Une immense majorité de diabétiques "quasiment autonomes"

Mais aujourd’hui, ces mesures sont obsolètes car "la gestion du diabète sous insuline a fait d’énormes progrès à la fois sur les médicaments, le mode de dispensation par pompe à insuline et la surveillance en continue par dispositif sous-cutané" témoigne Jean-François Thébaut. C’est donc "l’immense majorité des patients de type 1 ou 2" qui est désormais "quasiment autonomes" pour gérer leur diabète. A cela s’ajoutent les techniques de télétransmission et la facilité de contact avec les diabétologues "qui rendent parfaitement possible une gestion à distance de la maladie", ajoute le vice-président de la Fédération.
L’interdiction n’est donc, selon la FFD, plus justifiée et aboutit souvent à des situations insensées : "On connaît par exemple le cas d’un gendarme motard qui a été mis au placard du jour au lendemain quand il est devenu diabétique : il n’a plus eu le droit de conduire, de porter une arme et de sortir de la caserne" confie Jean-François Thébaut. "Ce qui était absurde puisqu’une fois sa journée terminée, il avait tout à fait le droit de conduire sa voiture personnelle."

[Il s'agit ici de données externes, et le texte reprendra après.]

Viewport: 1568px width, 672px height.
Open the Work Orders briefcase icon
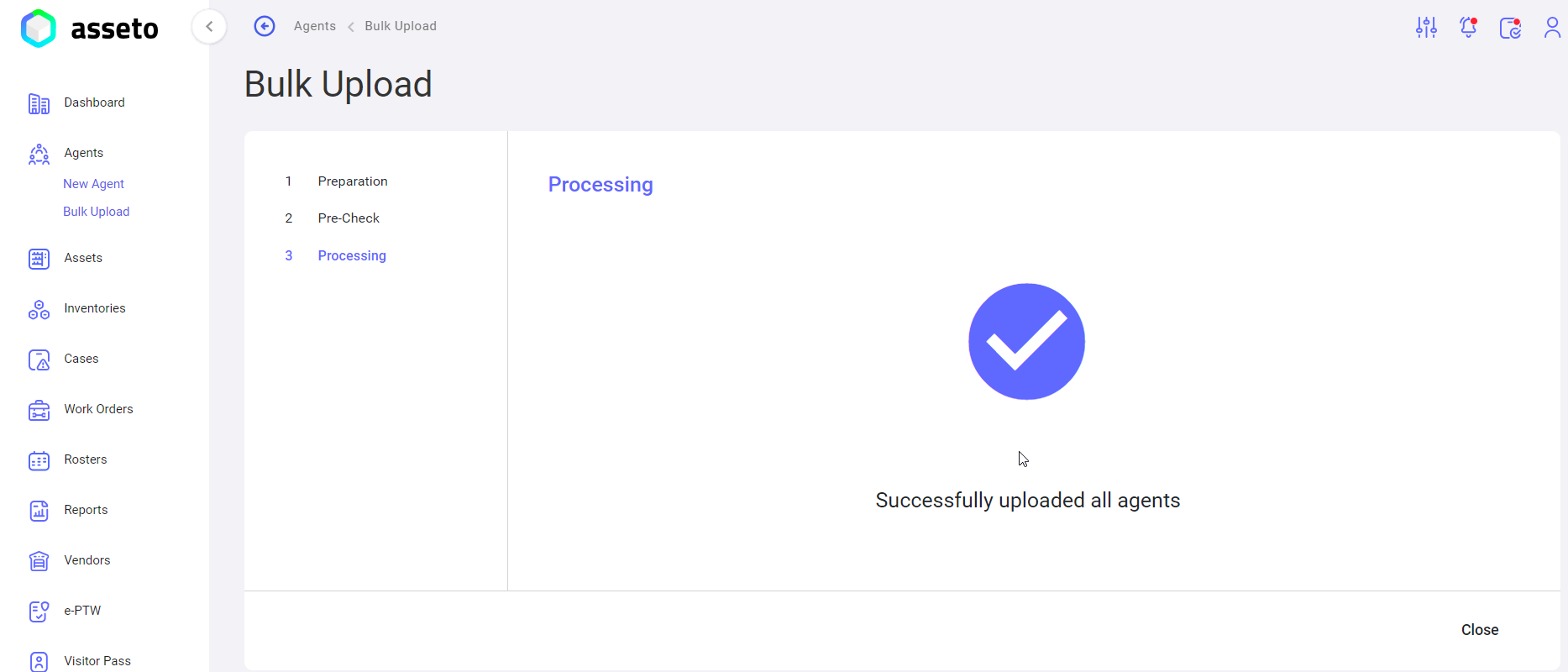[39, 410]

Examen au cas par cas et contrôle annuel

Du côté de la loi, la demande de la FFD est "raisonnable" : "on ne demande pas que tous les diabétiques de type 1 puissent avoir automatiquement accès à tous les métiers", tempère Jean-François Thébaut. En pratique, la demande porte plutôt sur un examen au cas par cas pour connaître l’équilibre du patient "avec un contrôle annuel pour éviter la mise en danger de l’individu et de la vie d’autrui" précise-t-il.

Fait notable, ces examen ne seraient pas réalisés par la médecine du travail seule mais nécessiterait l’avis d’un diabétologue, professionnel "le plus à même de juger de l’équilibre de son patient" poursuit le vice-président.

Le diabète, terrain d’expérimentation du projet ?

Ce projet figure parmi les combats de la FFD depuis une dizaine d’années déjà. Sa mise en application "prendra du temps car de nombreux métiers et de nombreux interlocuteurs sont concernés" reconnaît Jean-François Thébaut. L’ouverture du marché du travail à d’autres patients, comme ceux souffrant de pathologies cardiaques, doit également être discutée devant l’Assemblée nationale et la FFD s’est d’ores et déjà prononcée "pour que le diabète puisse servir de terrain d’expérimentation dans cette discussion".

Le projet de loi a déjà été adopté à l’unanimité en Commission des Affaires Sociales le 22 janvier dernier. "J’espère que ce sera à nouveau le cas aujourd’hui à l’Assemblée nationale", avance Jean-François Thébaut. Mais même si l’issue du vote est favorable, il faudra attendre que le Sénat examine à son tour ce projet et le renvoie enfin à l’Assemblée.